From: Jack (milveh@sbcglobal.net)
Date: Mon Nov 15 2004 - 09:38:43 PST


It was small claims court and the plaintiff stated his
case:

Your honor, I was promised a military vehicle in good
running order. This was a deal over the Internet. It
was to be without any obvious mechanical defects. I
trusted the seller and paid him as we agreed.

On rebuttal, the defendant stipulated to this paid as
agree part and even admitted the vehicle probably
wasn't in the condition as he stated based on the
evidence presented ... photo's showing the engine was
rusted to the point it would not turn over.

The defense: The defendant did not feel compelled to
refund the plaintiffs money because (1) Seller said
things happen while MV's are in long storage and he
was ONLY representing this MV to the best of his
knowledge, as it once was and therefore any
misrepresentation to the current condition was not his
fault and not intentional. (2) The plaintiff had a bad
attitude, he was rude and argumentative and because of
this Defendants own actions forced seller to become
uncooperative and broke-down any further dialog
between them. (3) Buyer should realize that when
buying old, used vehicles things can be wrong that the
seller may not be aware of and take the loss.

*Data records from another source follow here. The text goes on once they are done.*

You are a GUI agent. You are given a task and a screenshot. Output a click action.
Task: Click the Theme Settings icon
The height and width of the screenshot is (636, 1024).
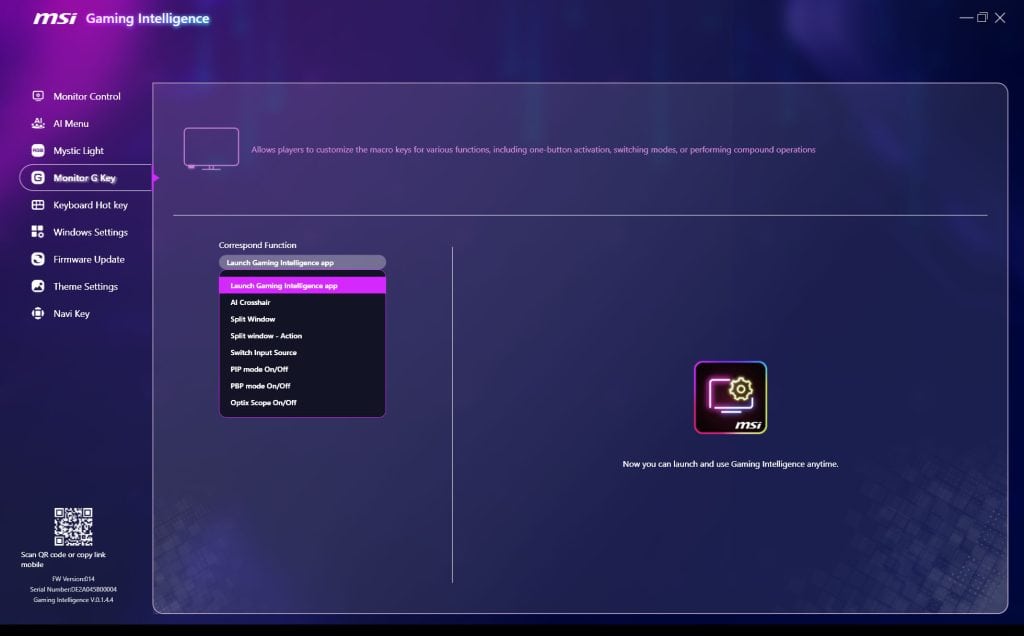point(38,286)
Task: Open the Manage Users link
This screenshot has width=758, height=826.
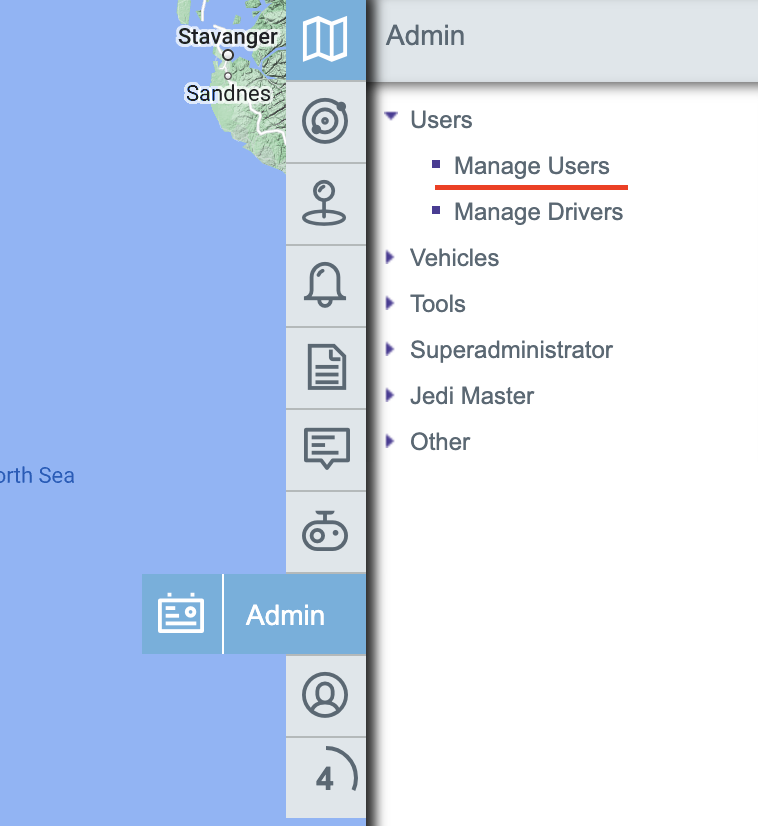Action: 531,166
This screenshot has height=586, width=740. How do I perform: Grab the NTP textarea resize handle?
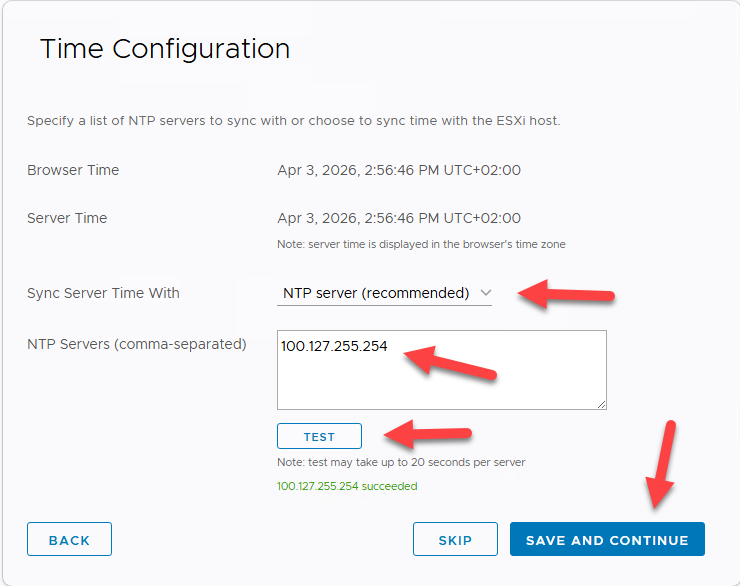click(601, 404)
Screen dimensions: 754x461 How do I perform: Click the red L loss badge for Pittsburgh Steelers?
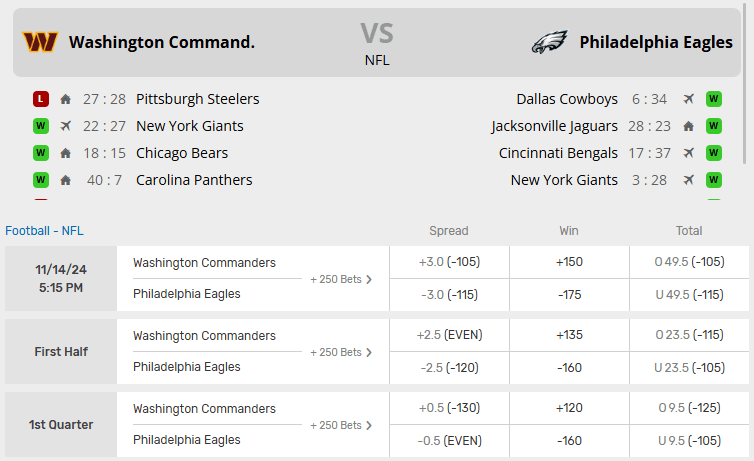tap(40, 99)
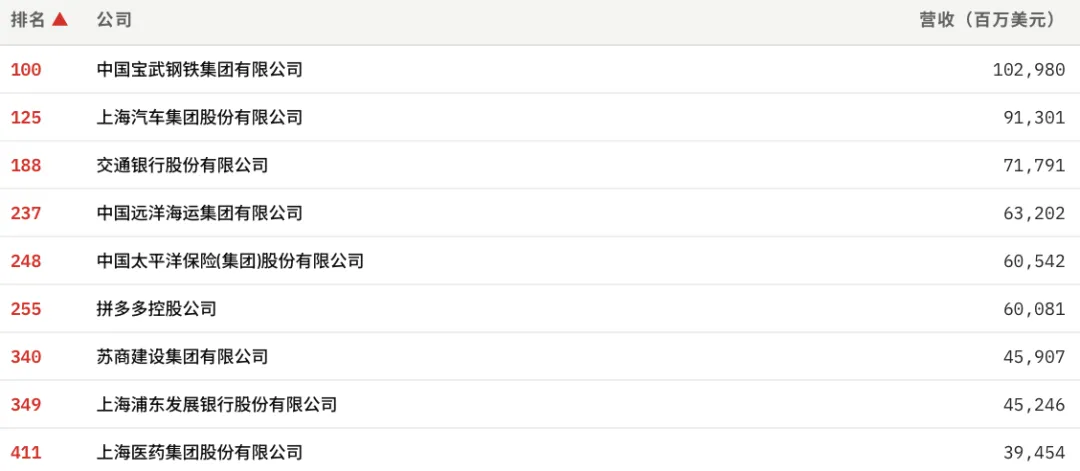Open 上海医药集团股份有限公司 company link
This screenshot has width=1080, height=471.
coord(200,452)
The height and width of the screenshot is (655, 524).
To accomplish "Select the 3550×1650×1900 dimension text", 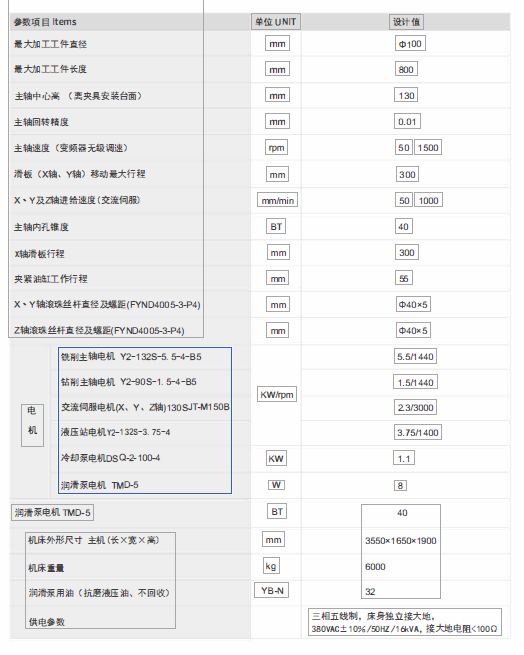I will pyautogui.click(x=401, y=541).
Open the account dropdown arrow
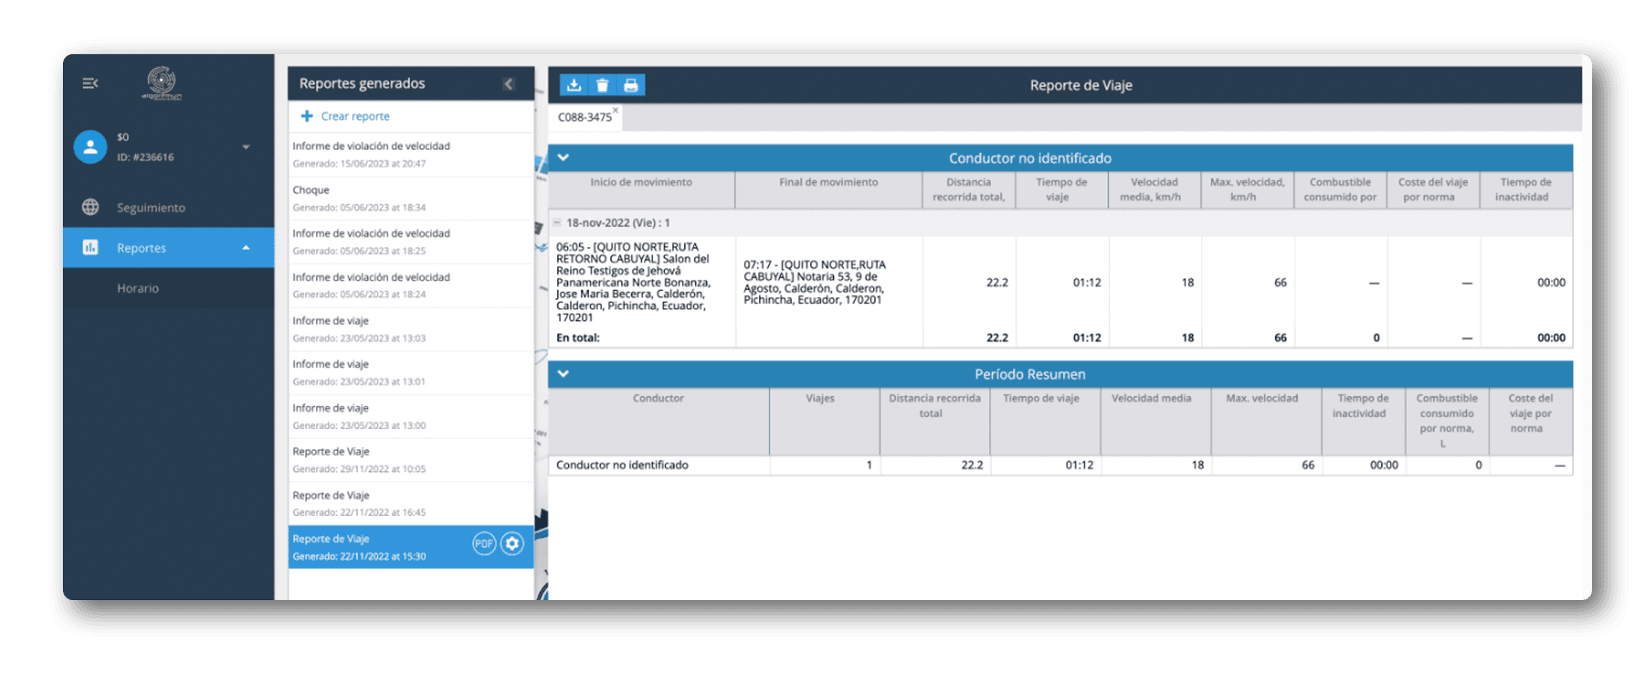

I see, said the judge. So, (addressing the defendant)
in your verbal contract you had a clause that said, in
the event buyer discovers he has purchased merchandise
that is NOT as represented and becomes angry in his
demand for recovery, seller is not liable, is that in
your contract sir?

The defendant, somewhat taken back by this rather
hostile questioning from the judge said, Uh, well no
your honor its not, but I just couldn't deal with this
twit because of his attitude. I would probably have
done something otherwise.

(Judge) Then, I your defense is without merit, a
buyer’s attitude have nothing to do with it! The
condition of the product sold has everything to do
with it and your product was not as represented.
Judgment in full for the plaintiff.

Rule #1: Selling an item with specific representations
or warrantees obligates the seller to a sort of
"performance" contract.

That means that a "specified obligation" such as "the
truck runs good or the gears don't grind" must be
fulfilled or there no completion of the contract. No
wiggle room here!

Unilaterally adding "specific conditions of
performance" after the fact of an agreed-to contract,
even though it might seem fair and reasonable, does
not alter the original bilateral agreed-to contract.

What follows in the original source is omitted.